All Photography Is Certification

That photograph of Mr. Pink is still with me. But now it has finally found its true home, where it always wanted to be: on the internet.

Although snapped before phone cameras and photo sharing apps, the photo always had the qualities of an internet image — an uncomfortable celebrity portrait, intimate yet posed, almost accidental. Shot spontaneously, a personal moment turned public, the photo belonged online before it even knew such a place existed.

Most of all, it looks like an image that exists to be shared.

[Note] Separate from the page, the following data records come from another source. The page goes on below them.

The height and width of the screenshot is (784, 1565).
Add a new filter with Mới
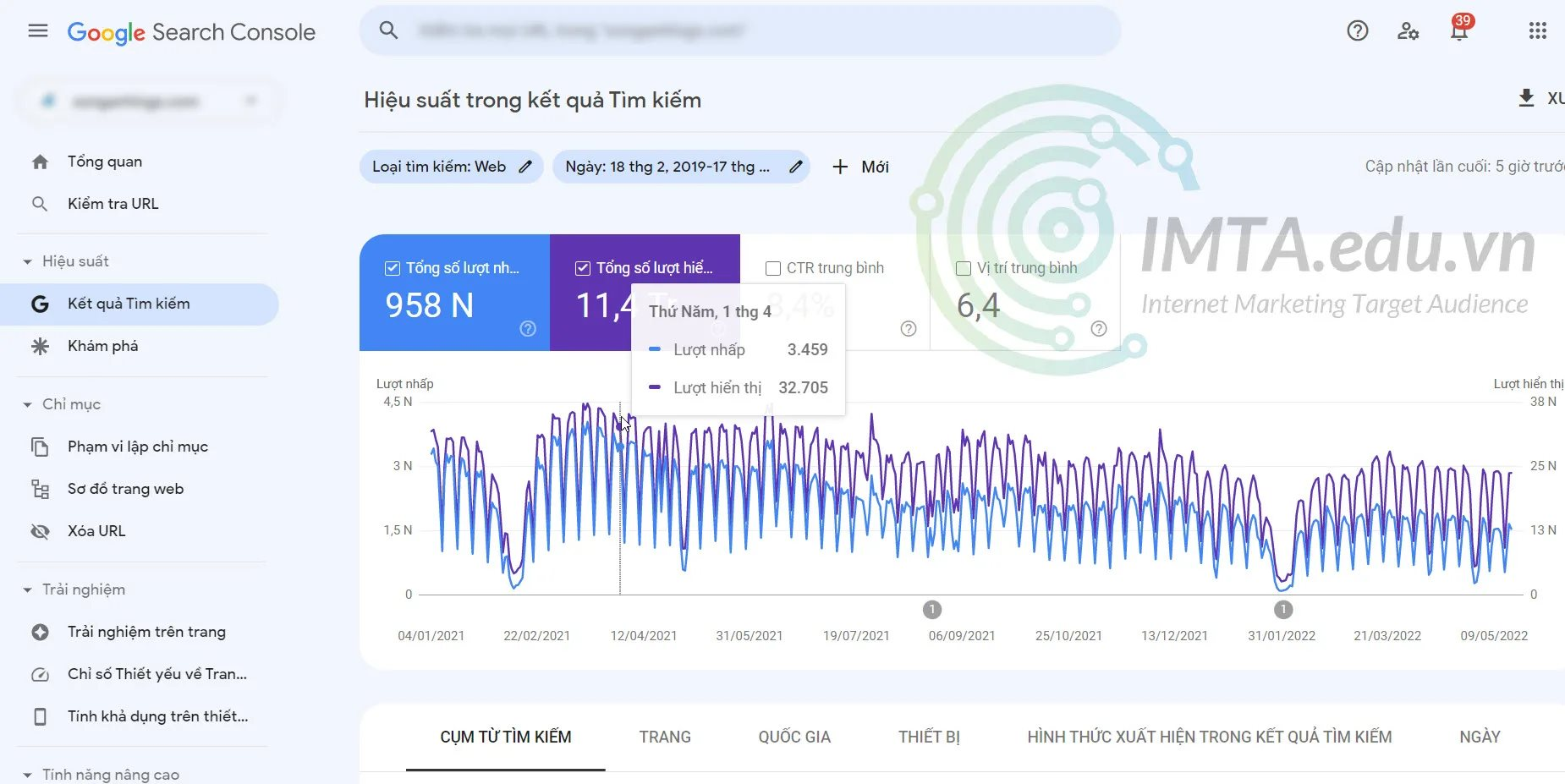pyautogui.click(x=860, y=167)
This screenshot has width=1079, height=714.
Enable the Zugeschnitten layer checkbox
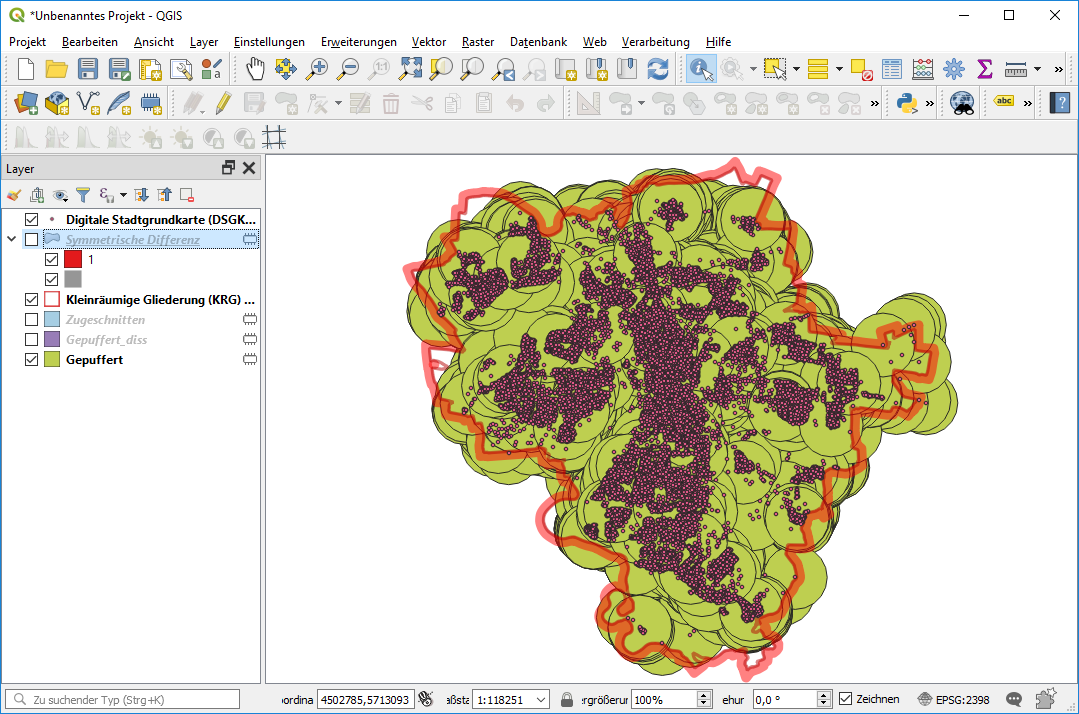pos(31,320)
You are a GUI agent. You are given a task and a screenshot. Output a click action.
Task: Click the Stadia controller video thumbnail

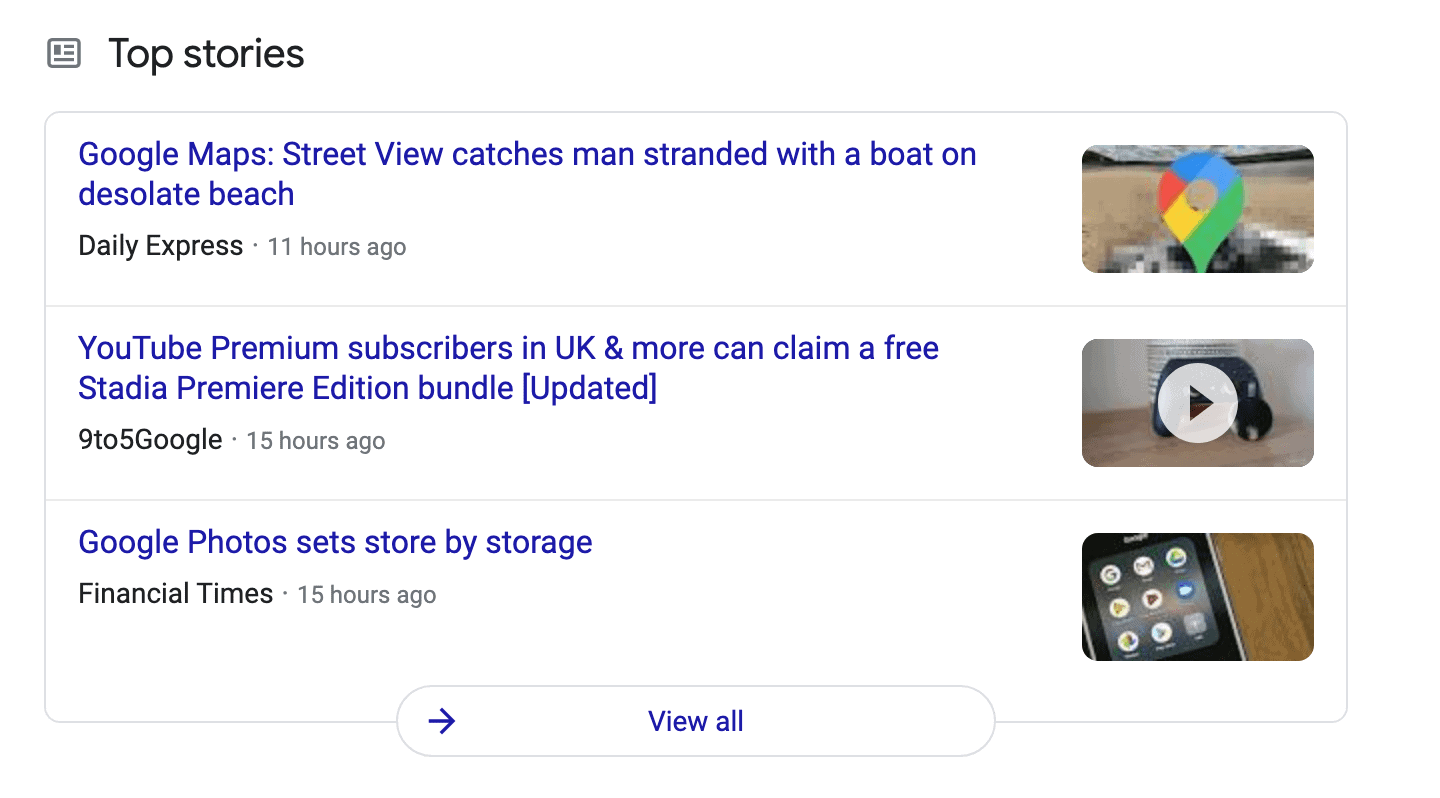(1197, 402)
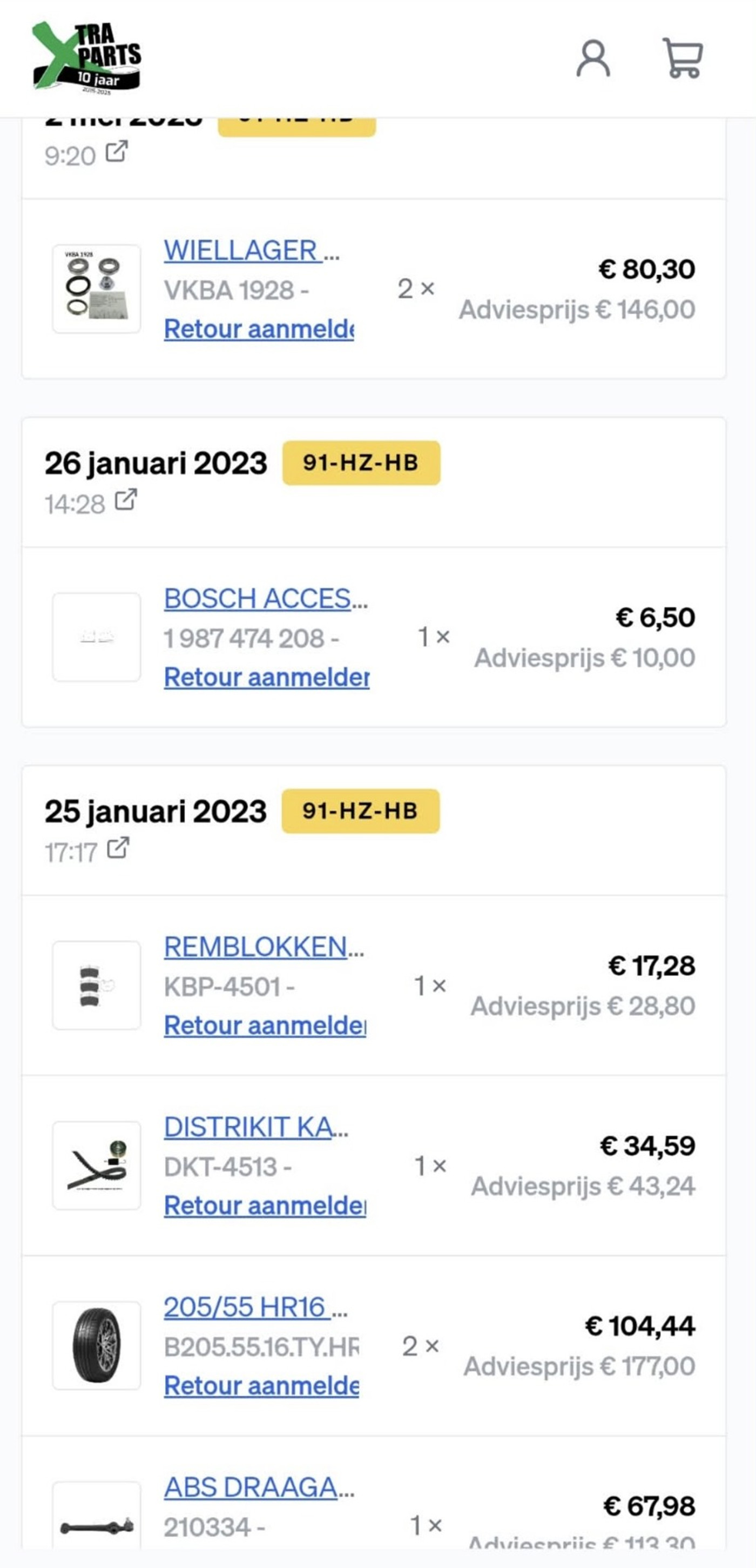Screen dimensions: 756x1568
Task: View the tyre product thumbnail
Action: [x=97, y=1345]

I once hated that photo. But now that is online, my perspective has changed. Mr. Pink’s face, no longer smeared with contempt, now radiates a impish playfulness. He isn’t laughing at me, but instead he is laughing at me laughing at him, which is a much different thing. He’s saying:

Haha, you have this all wrong. ☺

“Haha, you have this all wrong.”

There is no mass-produced Fargo movie poster hanging in my apartment, no ticket stub to memorialize, no plastic action figure play with. Instead, there is just the photo. It is mine — my memory to share, my story to tell.

We don’t need mass media entertainment to certify our lives. We never did, but it took the internet for us to expose our freedom. Now that it lives online, next to other internet beings, doing their internet things, the photo has found its home.

Fargo may have briefly certified the winter prairie, but that photo in turn certifies Fargo. I had it wrong all along: The internet doesn’t certify you; you certify it.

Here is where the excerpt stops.